課題: 基本給について解説したページの文章を、最後の文の後から書き継ぎなさい。

ページ:
_ _ _ _

• 更新日 : 2025年7月23日

基本給の決め方と低い場合のデメリットとは?

基本給は給与の基本になる重要な賃金ですが、手取り額は気にしても基本給の額はあまり気にしない人が多いのではないでしょうか。

基本給は賞与や退職金、残業代などに影響する重要な金額ですから、基本給が低いためにデメリットになる場合も出てきます。

今回は、基本給の意味や基本給が低い場合のデメリットについて解説します。

基本給の定義

基本給は、年齢や学歴、能力、経験、地位等によって決められる基本的な賃金と定義されており、「基準内賃金」と「基準外賃金」で構成されています。

基準内賃金には、基本給と月によって変動しない役職手当や資格手当などがあります。

基準外賃金には、時間外手当を計算する際に対象から除外される通勤手当、家族手当、別居手当、住宅手当、臨時に支払われる賃金などがあります。

基本給は、ほかに「月給」「月収」「固定給」などと呼ばれることがあり、それぞれどこが違うのかよくわからないかもしれません。

ここからは、基本給とほかの呼び方の意味合いの違いについて見ていきます。

基本給と月給の違い

月給とは、毎月固定で支払われる基本給に住宅手当や役職手当などの固定手当を含めた、月単位で支給される賃金のことです。

基本給が月給と同じ意味合いで使われている場合もありますが、一般的には、基本給に役職手当や資格手当など、月によって金額が変動しない手当を加えたものを月給と呼んでいます。

基本給も月給も、法律上の言葉の定義は特になく、呼び方の違いがあるだけですので、特に区別する必要はないのかもしれません。

一般的には、基本給は基準となる賃金を、月給は1か月に支払われる賃金の全体を指すことが多いでしょう。

基本給と月収の違い

基本給は、年齢や学歴、能力、経験、地位等によって決められる基本となる賃金だと説明しました。

月収とは「1か月の収入」を表す言葉で、基本給のほか固定手当と変動手当を合算した金額になります。

変動手当には、代表的な手当として残業手当が挙げられます。月によって残業した時間が異なるため、残業した時間は「固定」ではなく「変動」しているので変動手当と呼ばれます。

_ _ _ _

提供データ:
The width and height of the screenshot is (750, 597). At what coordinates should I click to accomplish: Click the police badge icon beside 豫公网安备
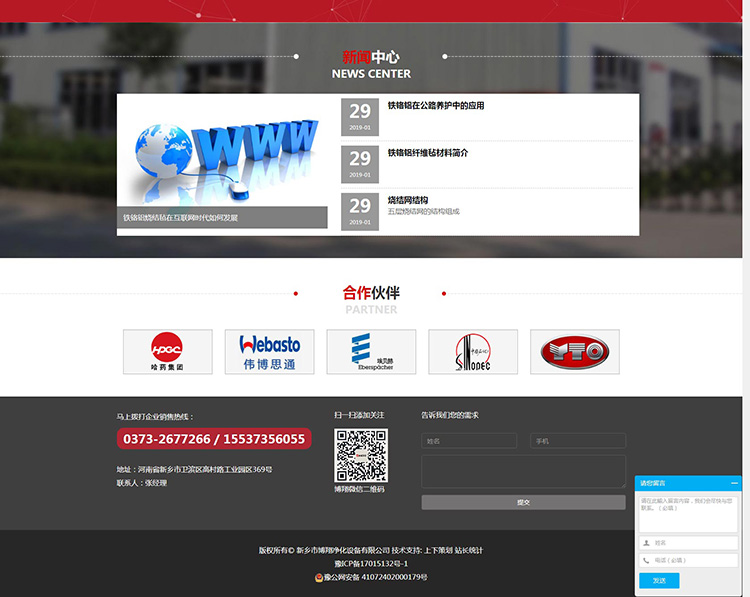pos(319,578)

_ _ _ _

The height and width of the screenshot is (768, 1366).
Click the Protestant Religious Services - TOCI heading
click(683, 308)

_ _ _ _

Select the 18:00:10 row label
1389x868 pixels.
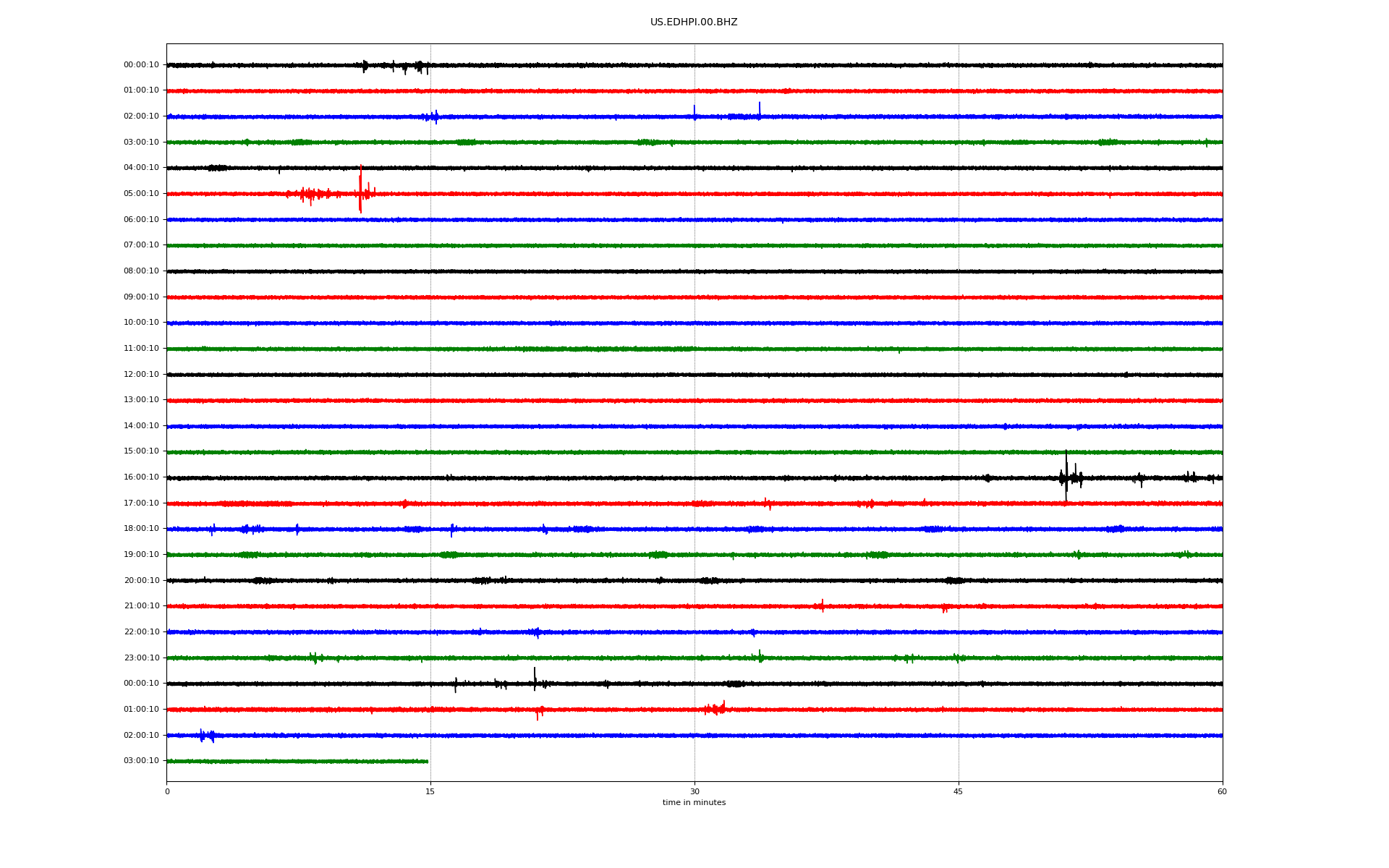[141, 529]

_ _ _ _

解答:
これより、基本給は、月収の一部分にあたるということになります。

ほかに勘違いしやすいのは「月給」と「月収」の違いです。

月給とは、毎月固定で支払われる基本給に住宅手当や役職手当などの固定手当を含めた、月単位で支給される賃金のことで、役職手当や家族手当など、毎月固定で支払われる手当を基本給に加えたものを呼んでいます。

つまり「月給」と「月収」の違いは変動手当が含まれるか含まれないかということになります。

基本給と手取りの違い

手取りとは、額面の給与額から各種税金や保険料などが差し引かれた後、実際に銀行口座に振り込まれる金額のことです。

会社によっては、規定による積立金や親睦会費などが引かれた金額になることもあります。

基本給があらかじめ決められた基本的な賃金であることに対して、手取りは、総支給額から控除金額を差し引いた残りの金額であることが基本給と手取りの違いになります。

基本給と手当の違い

手当は基本給ではカバーできない「労働者ごとに設定を必要とする金額」について、会社ごとに支給要件を定め、その支給要件に該当する場合に支給する金額です。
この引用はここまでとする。